В целом ряде рассказов курортный роман оценивается отрицательно — прежде всего в свете своих непрочных последствий: завязавшиеся отношения характеризуются как случайные, поверхностные, сугубо плотские.

«Будучи в отпуске на отдыхе у Черного моря, познакомился и влип… Вскоре женился на Леле. Но в целом разочаровался. Уж очень разные мы были по духу. Держалось все на чувственности. <…> Что это? Любовь или только страсть? Кто его знает» (Шафранский 2005: 37).

«Из того отпуска… Юра вернулся с гражданской женой. <…> Но, очевидно, элемент случайности этого мероприятия привел Юру через два года ко мне» (Мирчевская 2006: 96).

Представление о том, что курорт — место романов, а курортный роман — хоть и соблазнительный, но ложный и тупиковый путь для добропорядочного советского человека, могло быть как получено эмпирическим путем, так и заимствовано из масскульта; в частности, особенно убедительно курортный роман осуждается в популярном позднесоветском фильме «Любовь и голуби» (1984).

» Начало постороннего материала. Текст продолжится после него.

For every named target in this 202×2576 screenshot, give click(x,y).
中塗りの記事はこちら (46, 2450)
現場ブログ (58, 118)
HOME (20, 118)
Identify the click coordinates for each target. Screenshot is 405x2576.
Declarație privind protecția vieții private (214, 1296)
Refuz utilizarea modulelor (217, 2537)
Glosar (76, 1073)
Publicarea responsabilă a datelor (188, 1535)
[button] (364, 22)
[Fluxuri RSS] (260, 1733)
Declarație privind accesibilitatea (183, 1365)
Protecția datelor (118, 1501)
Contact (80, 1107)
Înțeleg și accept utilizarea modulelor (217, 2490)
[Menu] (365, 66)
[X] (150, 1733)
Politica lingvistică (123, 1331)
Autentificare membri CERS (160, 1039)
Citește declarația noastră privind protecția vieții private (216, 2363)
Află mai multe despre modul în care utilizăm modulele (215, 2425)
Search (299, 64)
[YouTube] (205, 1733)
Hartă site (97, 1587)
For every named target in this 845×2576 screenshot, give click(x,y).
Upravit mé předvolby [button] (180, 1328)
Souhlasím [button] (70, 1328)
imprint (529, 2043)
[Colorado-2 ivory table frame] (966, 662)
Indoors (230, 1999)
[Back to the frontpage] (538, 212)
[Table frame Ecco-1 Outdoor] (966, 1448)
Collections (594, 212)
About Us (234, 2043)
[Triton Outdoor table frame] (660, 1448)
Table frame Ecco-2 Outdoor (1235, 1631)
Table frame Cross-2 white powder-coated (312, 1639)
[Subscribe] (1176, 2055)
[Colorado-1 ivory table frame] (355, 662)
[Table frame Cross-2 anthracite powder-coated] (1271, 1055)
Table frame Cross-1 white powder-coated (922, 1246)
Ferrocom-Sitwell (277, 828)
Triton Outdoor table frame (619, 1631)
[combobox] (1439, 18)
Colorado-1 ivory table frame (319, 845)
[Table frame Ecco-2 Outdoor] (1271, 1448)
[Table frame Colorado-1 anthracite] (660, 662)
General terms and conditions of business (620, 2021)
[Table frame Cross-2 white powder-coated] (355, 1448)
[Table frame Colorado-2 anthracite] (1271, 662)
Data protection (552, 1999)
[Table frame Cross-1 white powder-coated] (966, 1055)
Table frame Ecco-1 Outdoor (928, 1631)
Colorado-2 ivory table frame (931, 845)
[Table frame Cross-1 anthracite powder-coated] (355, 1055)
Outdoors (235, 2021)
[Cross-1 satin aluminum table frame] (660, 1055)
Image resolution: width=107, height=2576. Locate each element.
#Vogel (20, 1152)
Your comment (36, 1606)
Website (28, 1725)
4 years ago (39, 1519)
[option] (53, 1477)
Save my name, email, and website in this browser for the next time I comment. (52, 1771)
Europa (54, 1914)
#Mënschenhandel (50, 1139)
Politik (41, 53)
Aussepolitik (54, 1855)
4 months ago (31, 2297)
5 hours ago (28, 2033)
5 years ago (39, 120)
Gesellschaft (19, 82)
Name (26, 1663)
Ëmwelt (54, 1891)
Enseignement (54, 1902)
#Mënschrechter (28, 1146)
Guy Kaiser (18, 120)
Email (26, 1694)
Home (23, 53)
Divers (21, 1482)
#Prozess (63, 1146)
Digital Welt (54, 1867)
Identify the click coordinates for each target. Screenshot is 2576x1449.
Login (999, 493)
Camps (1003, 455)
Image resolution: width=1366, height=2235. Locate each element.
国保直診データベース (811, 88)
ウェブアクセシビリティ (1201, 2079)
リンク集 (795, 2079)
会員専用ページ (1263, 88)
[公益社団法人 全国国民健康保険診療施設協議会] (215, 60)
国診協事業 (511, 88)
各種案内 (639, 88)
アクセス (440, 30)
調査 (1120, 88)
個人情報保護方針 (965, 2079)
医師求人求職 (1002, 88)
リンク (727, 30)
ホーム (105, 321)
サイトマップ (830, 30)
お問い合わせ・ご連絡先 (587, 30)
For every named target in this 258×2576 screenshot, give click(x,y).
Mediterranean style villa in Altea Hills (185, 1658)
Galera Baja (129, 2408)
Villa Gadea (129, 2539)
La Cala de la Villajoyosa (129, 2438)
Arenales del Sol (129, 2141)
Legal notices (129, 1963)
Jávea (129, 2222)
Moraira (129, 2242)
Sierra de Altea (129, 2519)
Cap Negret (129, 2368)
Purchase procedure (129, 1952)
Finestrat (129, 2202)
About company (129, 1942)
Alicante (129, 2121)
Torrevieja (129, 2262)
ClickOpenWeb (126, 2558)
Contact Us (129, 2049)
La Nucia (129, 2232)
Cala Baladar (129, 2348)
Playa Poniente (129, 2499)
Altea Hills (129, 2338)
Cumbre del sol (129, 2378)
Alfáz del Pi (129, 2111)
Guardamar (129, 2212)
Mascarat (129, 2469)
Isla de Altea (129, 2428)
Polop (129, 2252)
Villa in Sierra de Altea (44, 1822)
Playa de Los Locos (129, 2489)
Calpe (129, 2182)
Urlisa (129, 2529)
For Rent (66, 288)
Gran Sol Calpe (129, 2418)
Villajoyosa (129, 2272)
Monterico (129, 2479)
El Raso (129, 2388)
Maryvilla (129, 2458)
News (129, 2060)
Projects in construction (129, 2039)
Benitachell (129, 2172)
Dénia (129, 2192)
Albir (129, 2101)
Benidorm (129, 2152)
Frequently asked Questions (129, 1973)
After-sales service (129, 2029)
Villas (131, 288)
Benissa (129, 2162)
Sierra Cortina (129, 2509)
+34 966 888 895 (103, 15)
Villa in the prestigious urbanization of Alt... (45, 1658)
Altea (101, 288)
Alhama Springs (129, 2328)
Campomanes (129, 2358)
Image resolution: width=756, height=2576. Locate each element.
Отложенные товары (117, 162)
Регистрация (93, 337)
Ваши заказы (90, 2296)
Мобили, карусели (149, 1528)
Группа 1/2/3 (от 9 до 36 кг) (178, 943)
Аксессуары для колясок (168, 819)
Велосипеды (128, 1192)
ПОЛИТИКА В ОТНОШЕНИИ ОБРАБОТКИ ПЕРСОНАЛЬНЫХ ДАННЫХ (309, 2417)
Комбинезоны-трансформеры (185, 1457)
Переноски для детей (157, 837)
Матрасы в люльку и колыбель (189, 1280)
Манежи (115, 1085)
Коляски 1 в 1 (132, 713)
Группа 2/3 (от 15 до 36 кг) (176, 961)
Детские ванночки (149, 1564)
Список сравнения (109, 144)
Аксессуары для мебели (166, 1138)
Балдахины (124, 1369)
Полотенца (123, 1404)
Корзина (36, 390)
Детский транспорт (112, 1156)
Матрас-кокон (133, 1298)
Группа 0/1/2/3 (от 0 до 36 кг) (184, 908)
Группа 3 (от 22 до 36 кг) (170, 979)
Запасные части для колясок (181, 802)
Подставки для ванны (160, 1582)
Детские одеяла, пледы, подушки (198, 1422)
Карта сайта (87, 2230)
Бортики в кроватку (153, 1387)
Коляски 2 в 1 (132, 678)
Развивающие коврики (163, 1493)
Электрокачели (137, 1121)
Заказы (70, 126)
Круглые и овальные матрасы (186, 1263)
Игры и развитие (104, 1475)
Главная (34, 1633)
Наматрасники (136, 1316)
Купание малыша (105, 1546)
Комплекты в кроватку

Подобный адюльтер обусловлен не просто наличием свободного времени в отпуске, он возможен с большей вероятностью на курорте, чем, скажем, на даче (хотя и дача еще в дореволюционные времена считалась «женским царством» и местом адюльтеров (Малинова-Тзиафета 2013а: 200)), потому что на курорт ездили по индивидуальным путевкам и, соответственно, без семьи. Кроме того, что супруги получали в своих учреждениях путевки на одного в разные дома отдыха или санатории — от разных ведомств, советские здравницы — в соответствии с идеалом коммунистического общежития — долгое время не были рассчитаны на супружеский или семейный отдых и не имели подобающих номеров (Кузнецова 2011: 82). Информанты отмечают бессемейность отдыха по путевкам — причем женщины в отличие от мужчин, как правило, оговаривают, что отдыхали с коллегами и (или) подругами, — но не выказывают по этому поводу особого сожаления:

«Каждый год мне давали путевку, и я ездил в санаторий.

– Вы сами ездили или с женой?

– Нет, сам, как только я иду в отпуск, мне давали путевку» (Клингер 2003).

«[Мужу] давали путевку на работе, и он ездил. А вдвоем ехать — мы за всю жизнь ни разу никуда не поехали вместе» (Спектр б.д.).

Если о чем и сожалели в связи с курортным отдыхом, то не об одиночестве, а о бездеятельности, пассивности («вечно праздная публика отдыхающих» (Смехова б.д.: 152)) и регламентации — меню, режима дня, развлечений, — сообщающей ощущение несвободы:

«Отдыхая в традиционных домах отдыха, постоянно приходилось сталкиваться с хождением из корпуса в корпус, испытывать на себе давление неугомонного массовика-затейника, мириться с отсутствием свежих газет, а самое главное — чувствовать себя рабом этого заведения, не имеющим права отлучиться на пару дней. Почему-то считалось, что, приехав отдыхать, становишься принадлежностью обслуживающего персонала, постоянно „выговаривающего” тебе по поводу отсутствия за столом или в постели. <…> Можно было, не имея путевки, покупать еду в ресторане, дававшем полную свободу выбора еды и времени посещения. Вместо обязательных щей суточных или макаронника можно было заказать двух „цыплят-табака”, что вполне достаточно на троих. Дорого, конечно, — 1 рубль 80 копеек за порцию, но зато — хозяева своего выбора» (Мирчевская 2006: 127–129).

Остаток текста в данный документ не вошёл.